:: TASK PROMPT ::
Please copy, exactly as they appear below, the lines from the one containing "Click the Add" through the one containing "Viewport: 822px width, 863px".

:: DATA EXTRACT ::
== Segment start ==
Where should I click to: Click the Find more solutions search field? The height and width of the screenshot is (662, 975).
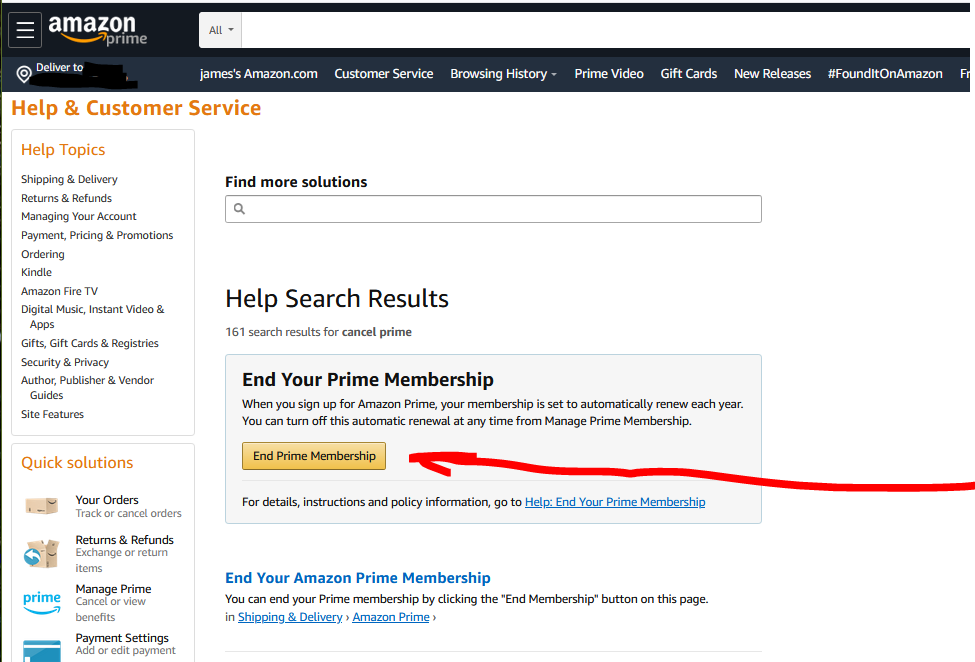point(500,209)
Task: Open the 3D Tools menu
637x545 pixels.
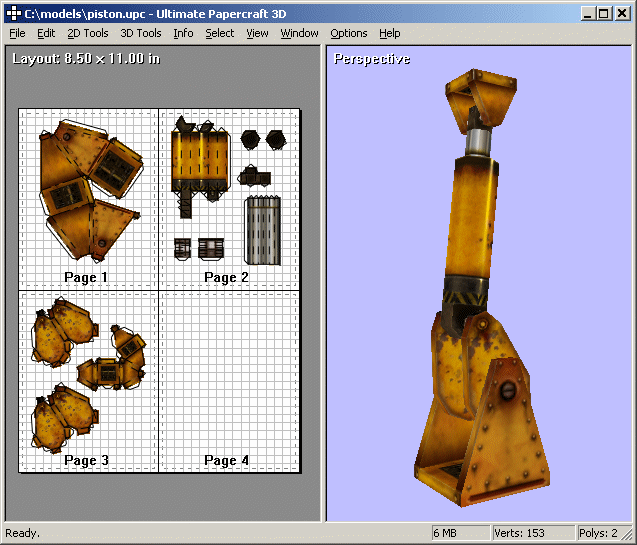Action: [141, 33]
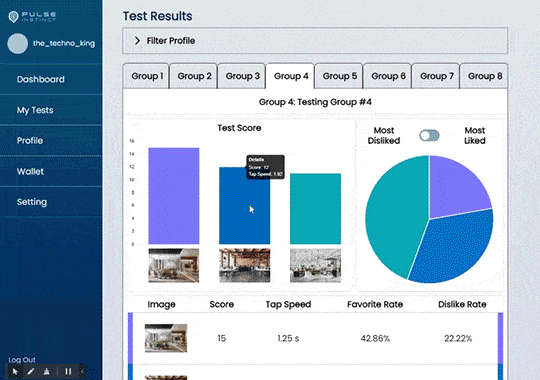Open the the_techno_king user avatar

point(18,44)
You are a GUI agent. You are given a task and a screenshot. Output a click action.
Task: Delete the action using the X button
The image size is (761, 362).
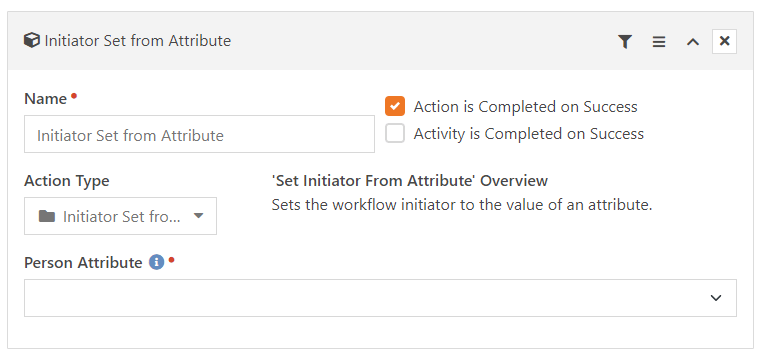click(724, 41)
== Segment end ==
== Segment start ==
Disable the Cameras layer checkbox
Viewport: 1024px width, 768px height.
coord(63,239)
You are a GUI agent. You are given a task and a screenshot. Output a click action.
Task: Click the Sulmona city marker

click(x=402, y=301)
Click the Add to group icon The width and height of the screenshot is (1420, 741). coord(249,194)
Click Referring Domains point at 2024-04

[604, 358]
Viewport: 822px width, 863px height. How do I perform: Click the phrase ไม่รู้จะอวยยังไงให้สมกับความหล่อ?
== Segment end ==
== Segment start ==
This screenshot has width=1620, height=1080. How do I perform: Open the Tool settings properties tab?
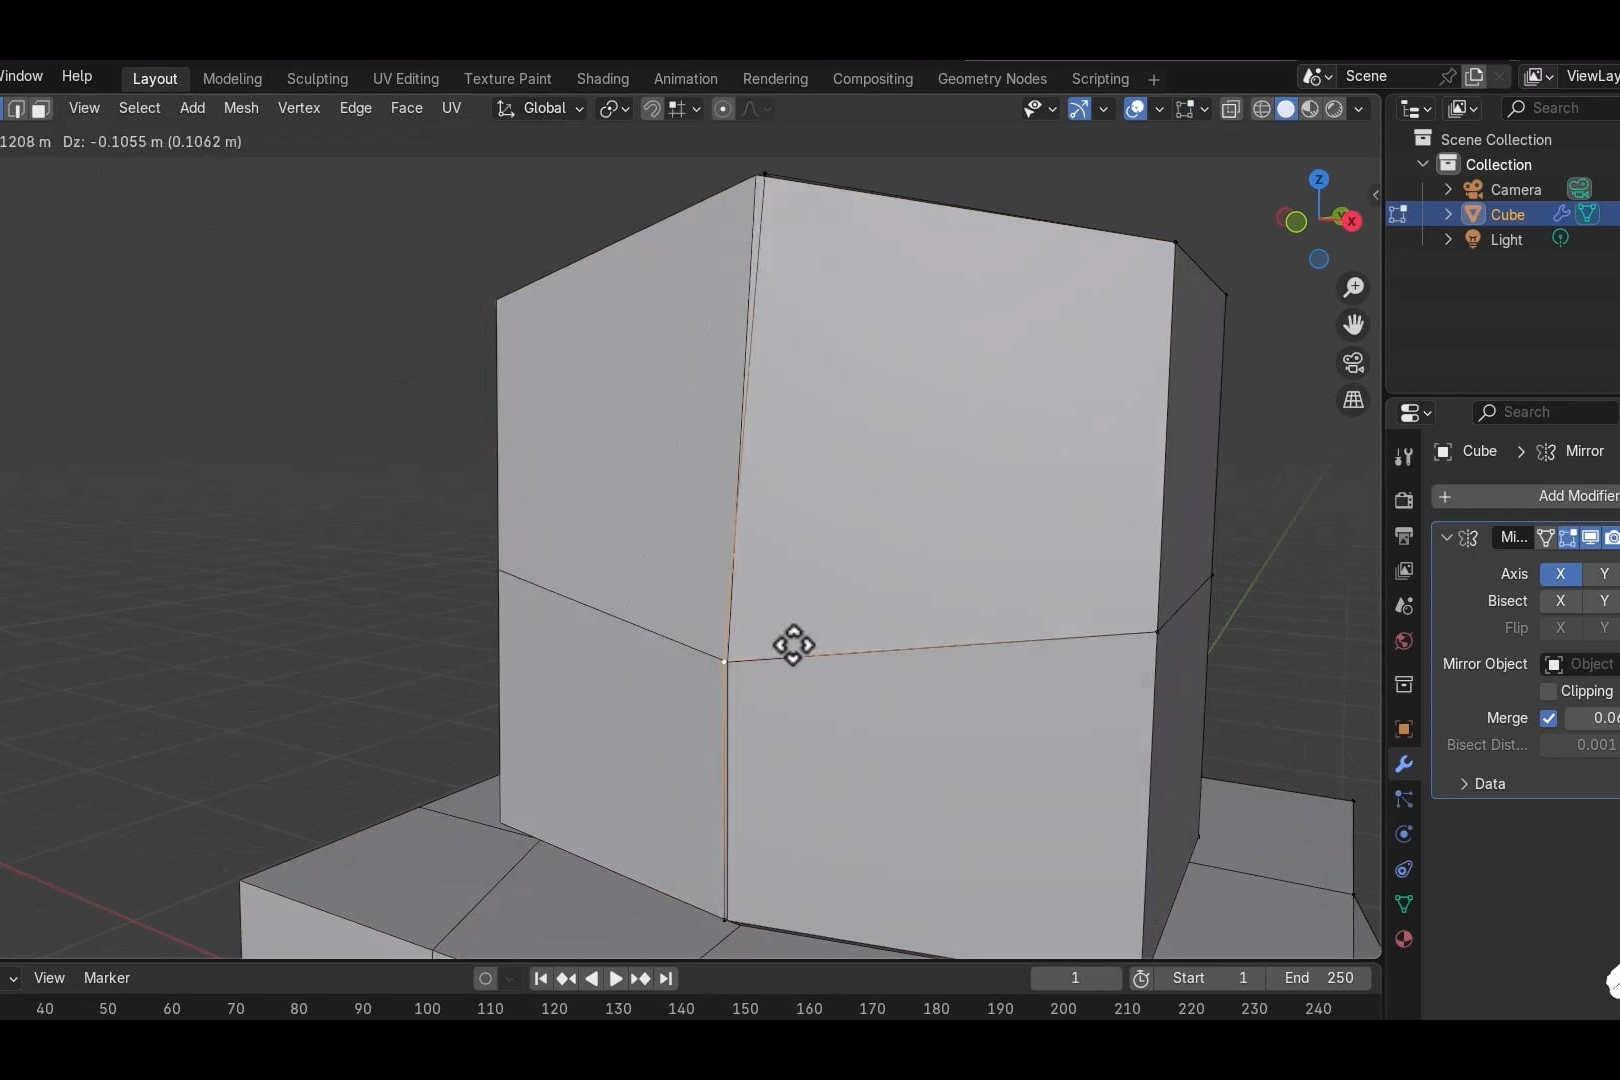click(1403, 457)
== Segment end ==
:: WRITTEN ANSWER ::
Click the Add to group icon The width and height of the screenshot is (1420, 741). coord(249,194)
Click Referring Domains point at 2024-04

[604, 358]
Viewport: 822px width, 863px height. How do I perform: Click the phrase ไม่รู้จะอวยยังไงให้สมกับความหล่อ?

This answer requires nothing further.